→ **Task requirements**
In the entries below, find the line containing "Task: Click the 说明/提示 heading" and the line containing "The height and width of the screenshot is (479, 860).". Copy those two lines and everything between them exactly, and only that.
*** Block opens ***
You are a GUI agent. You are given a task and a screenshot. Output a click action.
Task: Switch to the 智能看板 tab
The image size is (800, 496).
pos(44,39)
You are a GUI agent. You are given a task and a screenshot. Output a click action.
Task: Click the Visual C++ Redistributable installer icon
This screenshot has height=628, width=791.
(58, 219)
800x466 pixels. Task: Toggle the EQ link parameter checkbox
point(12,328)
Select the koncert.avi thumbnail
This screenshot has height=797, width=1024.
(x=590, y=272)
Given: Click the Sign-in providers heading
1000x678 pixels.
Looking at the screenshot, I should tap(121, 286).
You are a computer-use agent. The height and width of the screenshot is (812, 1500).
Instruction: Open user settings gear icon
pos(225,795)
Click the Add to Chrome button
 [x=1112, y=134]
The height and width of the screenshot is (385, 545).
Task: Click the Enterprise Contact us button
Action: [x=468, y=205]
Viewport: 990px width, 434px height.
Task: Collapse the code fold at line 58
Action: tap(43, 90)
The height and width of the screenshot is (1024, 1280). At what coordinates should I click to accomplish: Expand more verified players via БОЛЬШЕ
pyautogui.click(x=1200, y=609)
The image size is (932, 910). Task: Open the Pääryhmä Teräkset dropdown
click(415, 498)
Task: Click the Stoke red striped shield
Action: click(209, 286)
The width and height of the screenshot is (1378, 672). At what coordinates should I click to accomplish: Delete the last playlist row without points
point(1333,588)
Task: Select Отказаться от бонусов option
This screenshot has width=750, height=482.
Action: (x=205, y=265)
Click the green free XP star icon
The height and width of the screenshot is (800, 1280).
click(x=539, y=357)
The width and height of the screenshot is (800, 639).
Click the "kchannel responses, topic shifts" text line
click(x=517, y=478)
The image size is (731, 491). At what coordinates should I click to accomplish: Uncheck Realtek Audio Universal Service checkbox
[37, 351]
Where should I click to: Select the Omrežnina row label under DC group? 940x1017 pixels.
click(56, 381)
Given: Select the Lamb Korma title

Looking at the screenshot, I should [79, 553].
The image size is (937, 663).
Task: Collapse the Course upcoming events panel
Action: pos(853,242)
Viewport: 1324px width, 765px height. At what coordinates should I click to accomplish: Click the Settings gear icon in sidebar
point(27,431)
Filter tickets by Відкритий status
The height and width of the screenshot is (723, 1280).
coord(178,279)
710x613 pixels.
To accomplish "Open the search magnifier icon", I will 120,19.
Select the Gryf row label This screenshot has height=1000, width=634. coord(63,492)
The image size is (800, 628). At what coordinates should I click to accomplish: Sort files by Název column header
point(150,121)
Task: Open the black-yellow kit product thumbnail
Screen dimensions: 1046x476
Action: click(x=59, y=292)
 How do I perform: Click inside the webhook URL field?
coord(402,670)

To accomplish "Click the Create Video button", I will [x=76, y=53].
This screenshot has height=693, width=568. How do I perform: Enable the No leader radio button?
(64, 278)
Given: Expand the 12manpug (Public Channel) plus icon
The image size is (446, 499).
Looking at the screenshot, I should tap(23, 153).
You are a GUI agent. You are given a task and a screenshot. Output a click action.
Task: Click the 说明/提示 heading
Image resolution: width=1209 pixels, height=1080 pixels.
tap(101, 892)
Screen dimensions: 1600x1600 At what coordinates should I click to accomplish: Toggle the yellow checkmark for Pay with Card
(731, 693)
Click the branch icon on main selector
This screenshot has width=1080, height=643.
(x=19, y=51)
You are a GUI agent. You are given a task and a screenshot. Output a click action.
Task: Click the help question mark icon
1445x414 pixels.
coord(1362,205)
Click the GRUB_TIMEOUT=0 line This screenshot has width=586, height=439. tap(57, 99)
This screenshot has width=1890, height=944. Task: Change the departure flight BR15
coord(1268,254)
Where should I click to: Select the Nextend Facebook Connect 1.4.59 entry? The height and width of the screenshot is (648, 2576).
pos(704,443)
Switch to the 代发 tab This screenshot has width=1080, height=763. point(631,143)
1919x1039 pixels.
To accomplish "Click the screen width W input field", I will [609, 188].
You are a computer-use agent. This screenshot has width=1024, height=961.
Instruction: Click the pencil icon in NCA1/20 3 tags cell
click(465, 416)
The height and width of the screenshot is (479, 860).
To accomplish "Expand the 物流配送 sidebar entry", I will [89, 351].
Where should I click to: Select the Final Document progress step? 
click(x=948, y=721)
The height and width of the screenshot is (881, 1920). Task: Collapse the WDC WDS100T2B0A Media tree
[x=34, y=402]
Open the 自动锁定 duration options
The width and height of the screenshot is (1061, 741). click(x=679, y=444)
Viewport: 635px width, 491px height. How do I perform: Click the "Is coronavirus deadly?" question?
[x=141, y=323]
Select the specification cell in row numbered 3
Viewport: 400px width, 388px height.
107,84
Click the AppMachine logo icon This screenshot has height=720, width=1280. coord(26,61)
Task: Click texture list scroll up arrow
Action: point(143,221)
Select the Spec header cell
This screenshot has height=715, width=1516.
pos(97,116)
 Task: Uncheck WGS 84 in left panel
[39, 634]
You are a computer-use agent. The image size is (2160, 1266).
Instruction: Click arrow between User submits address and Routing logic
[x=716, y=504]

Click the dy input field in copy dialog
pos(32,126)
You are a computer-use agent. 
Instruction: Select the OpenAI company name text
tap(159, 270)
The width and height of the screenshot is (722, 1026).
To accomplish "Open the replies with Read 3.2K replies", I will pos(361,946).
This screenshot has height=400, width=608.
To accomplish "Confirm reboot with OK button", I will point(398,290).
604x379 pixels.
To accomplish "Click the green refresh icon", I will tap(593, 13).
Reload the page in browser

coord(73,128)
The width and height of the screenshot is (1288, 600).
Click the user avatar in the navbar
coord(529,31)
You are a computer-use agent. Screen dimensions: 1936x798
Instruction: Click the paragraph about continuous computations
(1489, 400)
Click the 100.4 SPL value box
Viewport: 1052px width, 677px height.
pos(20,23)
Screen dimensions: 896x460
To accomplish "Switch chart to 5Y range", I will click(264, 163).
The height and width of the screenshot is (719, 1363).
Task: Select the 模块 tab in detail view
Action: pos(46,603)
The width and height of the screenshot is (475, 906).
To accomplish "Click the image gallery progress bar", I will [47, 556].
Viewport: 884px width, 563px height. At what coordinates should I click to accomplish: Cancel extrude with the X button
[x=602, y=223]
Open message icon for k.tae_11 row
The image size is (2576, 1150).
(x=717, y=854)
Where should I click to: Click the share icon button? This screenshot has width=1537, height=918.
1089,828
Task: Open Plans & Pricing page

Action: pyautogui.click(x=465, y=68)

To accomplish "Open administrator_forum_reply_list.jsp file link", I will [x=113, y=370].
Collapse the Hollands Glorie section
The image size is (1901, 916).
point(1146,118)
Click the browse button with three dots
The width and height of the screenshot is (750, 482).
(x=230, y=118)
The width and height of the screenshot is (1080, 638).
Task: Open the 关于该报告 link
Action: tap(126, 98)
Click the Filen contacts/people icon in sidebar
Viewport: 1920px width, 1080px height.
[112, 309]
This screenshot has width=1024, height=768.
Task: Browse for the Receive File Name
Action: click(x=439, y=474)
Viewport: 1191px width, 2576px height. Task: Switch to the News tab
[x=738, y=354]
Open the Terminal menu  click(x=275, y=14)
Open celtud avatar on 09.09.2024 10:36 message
*** Block closes ***
→ **Your response**
Task: Click the 说明/提示 heading
Image resolution: width=1209 pixels, height=1080 pixels.
tap(101, 892)
Screen dimensions: 1600x1600 At what coordinates should I click to accomplish: Toggle the yellow checkmark for Pay with Card
(731, 693)
Click the branch icon on main selector
This screenshot has width=1080, height=643.
(x=19, y=51)
You are a GUI agent. You are given a task and a screenshot. Output a click action.
Task: Click the help question mark icon
1445x414 pixels.
coord(1362,205)
Click the GRUB_TIMEOUT=0 line This screenshot has width=586, height=439. tap(57, 99)
This screenshot has width=1890, height=944. Task: Change the departure flight BR15
coord(1268,254)
Where should I click to: Select the Nextend Facebook Connect 1.4.59 entry? The height and width of the screenshot is (648, 2576).
pos(704,443)
Switch to the 代发 tab This screenshot has width=1080, height=763. point(631,143)
1919x1039 pixels.
To accomplish "Click the screen width W input field", I will [609, 188].
You are a computer-use agent. This screenshot has width=1024, height=961.
Instruction: Click the pencil icon in NCA1/20 3 tags cell
click(465, 416)
The height and width of the screenshot is (479, 860).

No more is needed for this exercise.